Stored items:

__________

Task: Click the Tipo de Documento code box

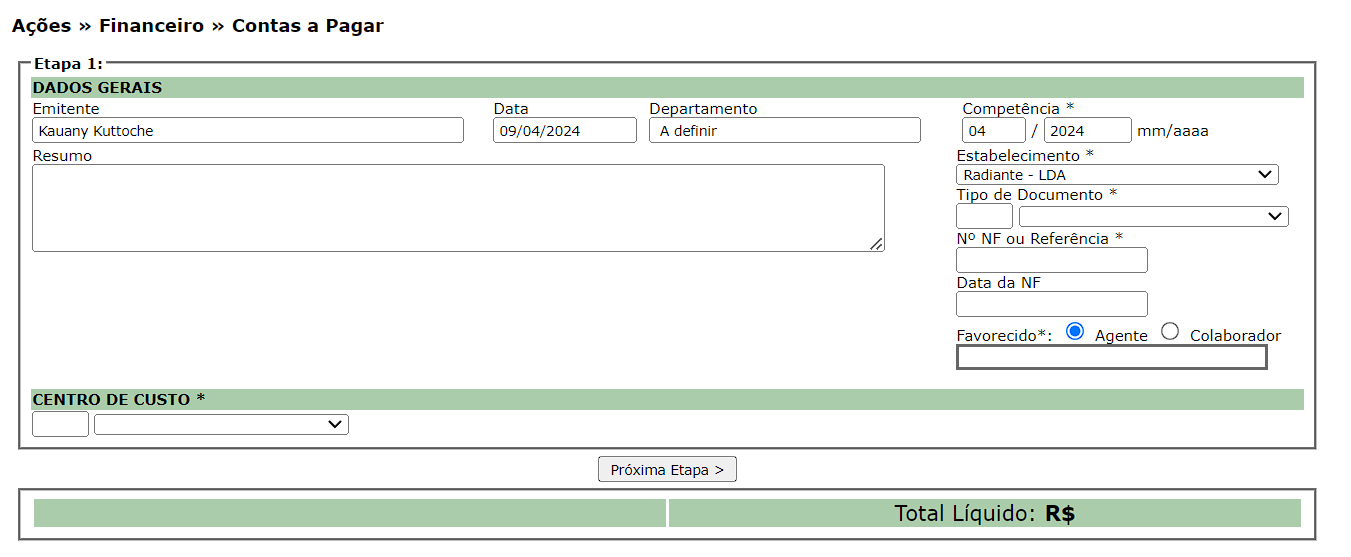Action: tap(984, 216)

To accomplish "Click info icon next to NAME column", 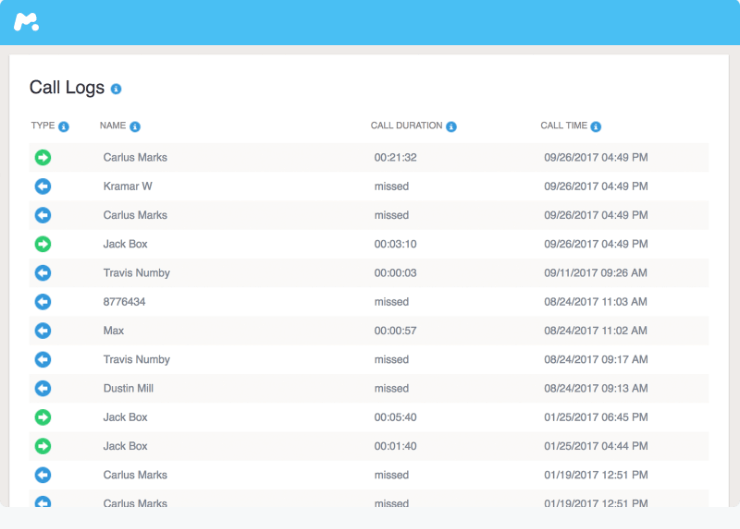I will click(135, 127).
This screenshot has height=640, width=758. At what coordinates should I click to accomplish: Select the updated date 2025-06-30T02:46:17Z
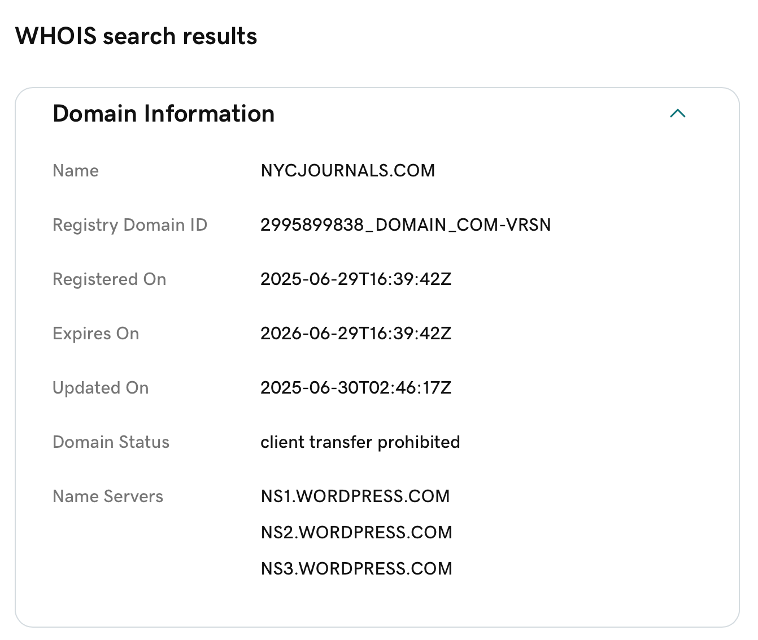tap(355, 388)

__________

• EXERCISE:
From the line with "This screenshot has" down to the last line of the records above, restate each line verbatim, passing over any picture.

• OUTPUT FOR THIS EXERCISE:
This screenshot has height=640, width=758. At what coordinates should I click to accomplish: Select the updated date 2025-06-30T02:46:17Z
tap(355, 388)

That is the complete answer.